Work to do
Copy out the rows below word for word, starting at the line containing "The width and height of the screenshot is (600, 430)." and ending at the line containing "the Trainee menu", with both of those lines included. Leave out any pictures.
####################
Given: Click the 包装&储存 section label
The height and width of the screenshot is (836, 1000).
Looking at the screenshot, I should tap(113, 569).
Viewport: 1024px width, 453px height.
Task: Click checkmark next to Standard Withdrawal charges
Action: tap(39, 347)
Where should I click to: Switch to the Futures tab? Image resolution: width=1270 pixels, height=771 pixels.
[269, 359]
####################
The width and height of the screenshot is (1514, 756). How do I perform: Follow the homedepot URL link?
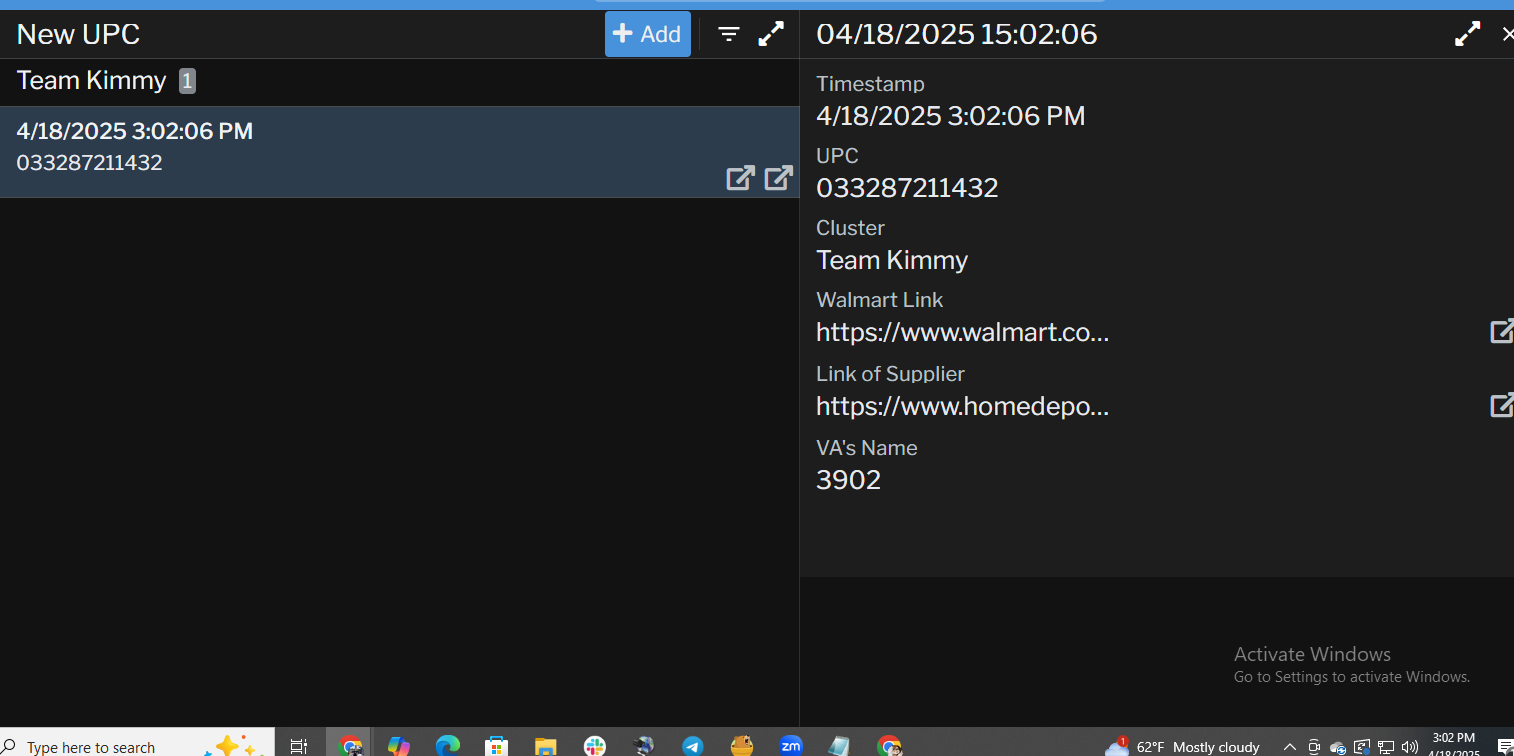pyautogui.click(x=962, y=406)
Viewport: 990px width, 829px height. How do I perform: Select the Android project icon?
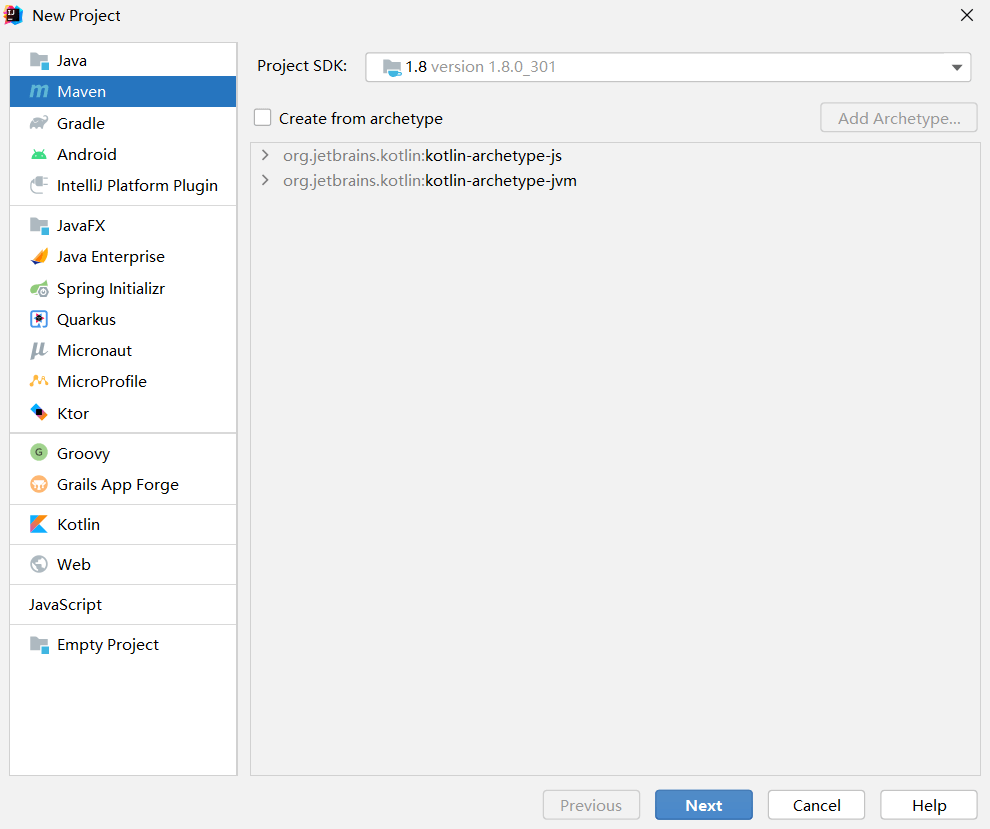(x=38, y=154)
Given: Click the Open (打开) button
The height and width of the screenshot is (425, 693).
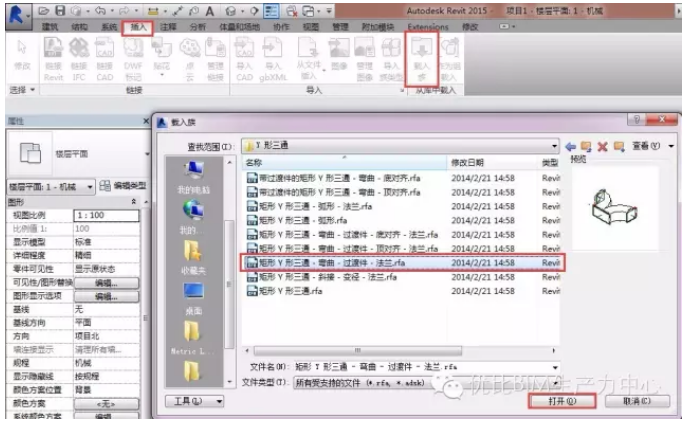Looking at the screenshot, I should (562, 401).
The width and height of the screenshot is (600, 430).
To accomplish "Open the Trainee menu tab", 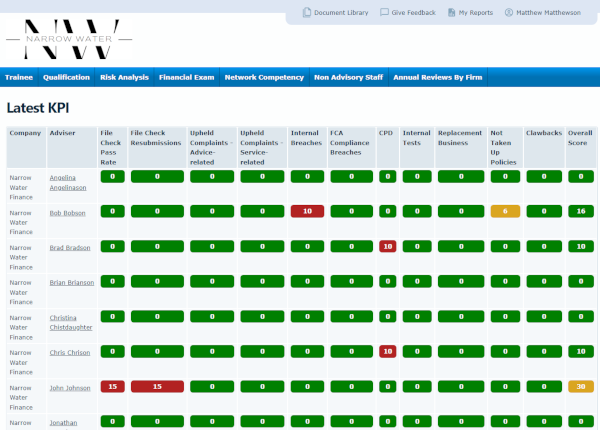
####################
Expected output
The width and height of the screenshot is (600, 430).
To accomplish "Open the Trainee menu tab", 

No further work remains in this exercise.